Diga-se em abono da verdade que em Portugal, apesar de uma recente diminuição disponibilidade alimentar de carne e peixe (que não pode ser assumida perentoriamente como diminuição do consumo), sempre se consumiu mais proteína do que o recomendado independentemente de existirem suplementos colocados ao “barulho”. Claro está que muitas vezes uma dose de proteína em pó pode assustar muito mais alguns pais de adolescentes do que a ingestão de litradas de leite ou porções abusivas de carne e peixe (até porque nestes casos existe sempre a atenuante de que o filho está em “crescimento”). Mas argumentação falaciosa à parte, o que é que a ciência nos diz acerca do impacto renal que dietas moderadamente hiperproteicas possuem? Diz-nos pouco ou nada quanto a malefícios em indivíduos saudáveis. É importante perceber que pelo facto da restrição proteica ser uma das prioridades terapêuticas em pacientes com insuficiência renal, isto não é sinónimo de que uma ingestão de proteína acima do recomendado seja um factor de risco para essa patologia (até porque as principais causas modificáveis no que diz respeito à alimentação são mesmo a diabetes e hipertensão arterial). Estudos feitos em atletas (de pouca duração é certo) mas com uma ingestão proteica bem acima do recomendado não demonstraram nenhuma alteração da taxa de filtração glomerular nem em outros parâmetros de função renal. Mesmo em indivíduos com obesidade, as variações observadas com o aumento da ingestão proteica são modestas e sem grande relevância clínica, de modo que podemos hoje afirmar que em indivíduos sem doença renal pre-existente, uma abordagem nutricional mais hiperproteica (1,2 a 2g/kg ou 25-35% do valor energético total) possui claramente mais benefícios do que malefícios, sendo infundados os excessivos receios relativos ao seu impacto negativo na função renal.

Take home messages
- Refine bem as suas fontes proteicas no sentido de ter proteína “limpa”, eliminando peles e gorduras visíveis (um bife grelhado não é a mesmo que um hambúrguer pré-congelado ou uma picanha e uma fêvera grelhada não é mesma coisa que rojões ou bifanas) e bem distribuída ao longo do dia com as merendas acima descritas.
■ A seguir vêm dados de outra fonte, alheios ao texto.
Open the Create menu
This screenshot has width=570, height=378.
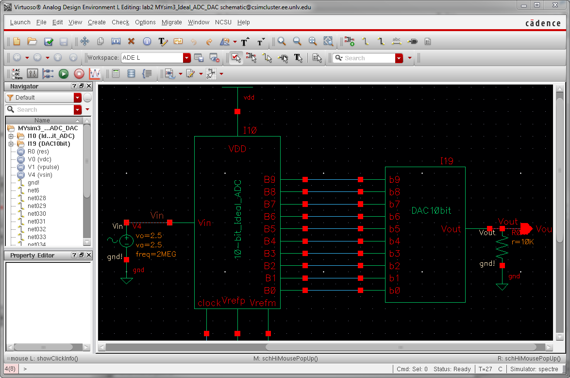coord(97,22)
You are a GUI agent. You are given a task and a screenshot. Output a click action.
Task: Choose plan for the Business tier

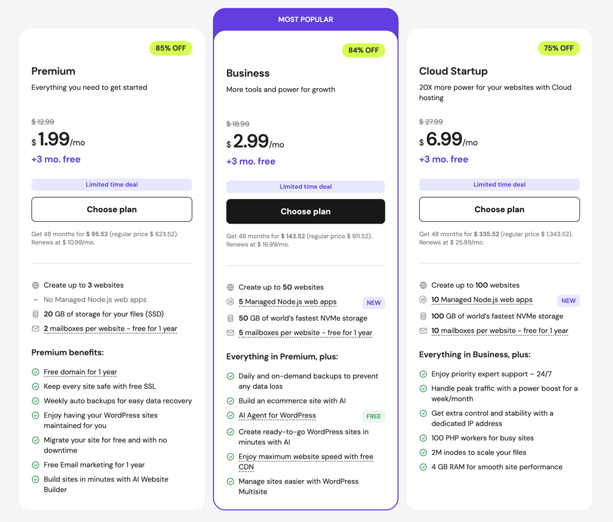[305, 212]
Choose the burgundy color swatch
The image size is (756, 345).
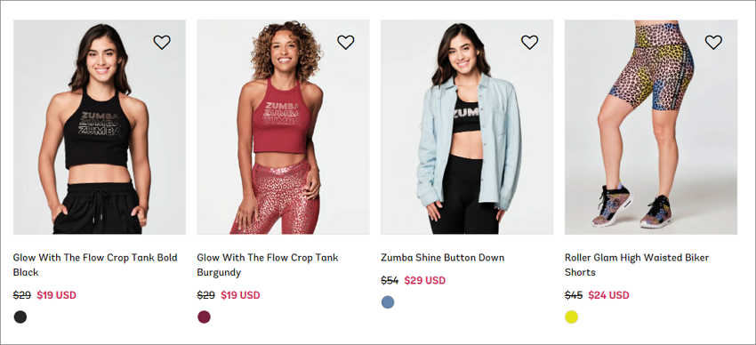[x=204, y=317]
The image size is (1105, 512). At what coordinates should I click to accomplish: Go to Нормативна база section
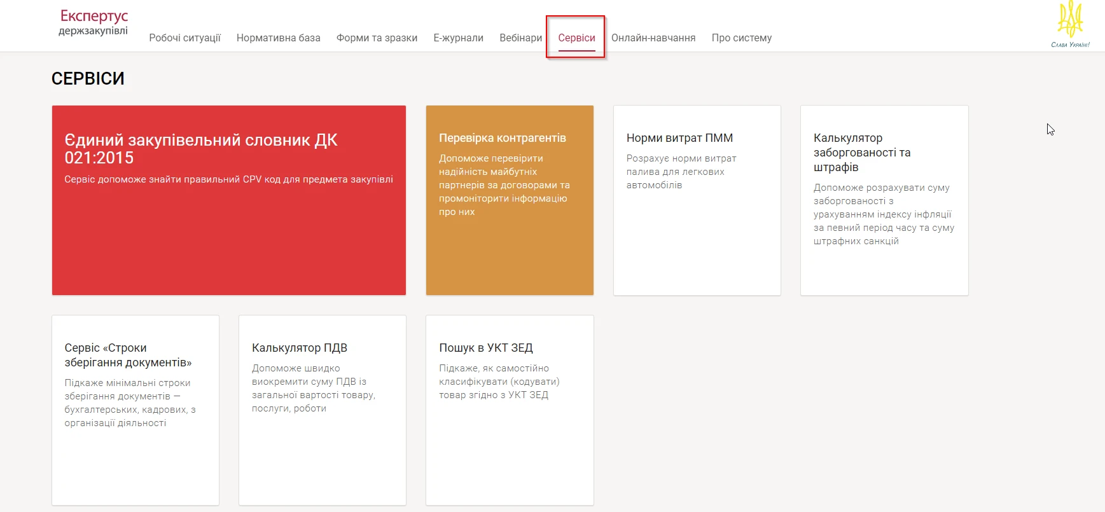tap(278, 38)
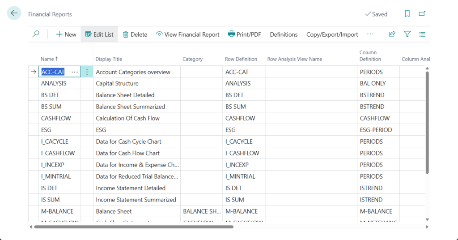Click the bookmark icon
458x240 pixels.
pos(407,14)
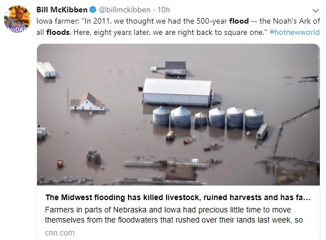Click the @billmckibben handle
This screenshot has height=240, width=326.
pyautogui.click(x=125, y=10)
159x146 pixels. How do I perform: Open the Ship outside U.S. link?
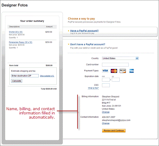pos(47,76)
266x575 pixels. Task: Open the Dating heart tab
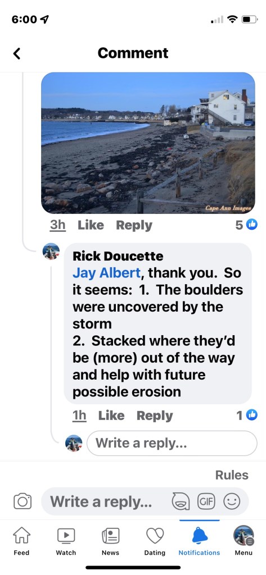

- Utilize os suplementos com conta, peso e medida, quando não lhe for possível e conveniente chegar às necessidades proteicas com alimentos na verdadeira acepção da palavra.

- Canalize todo o fundamentalismo que carrega relativamente aos suplementos proteicos (que já agora são substâncias permitidas e não dopantes) a todas as outras dimensões da sua alimentação, pois mesmo açúcar, fritos, álcool e tabaco são “venenos” bem maiores do que “aquelas coisas que a malta dos ginásios toma”.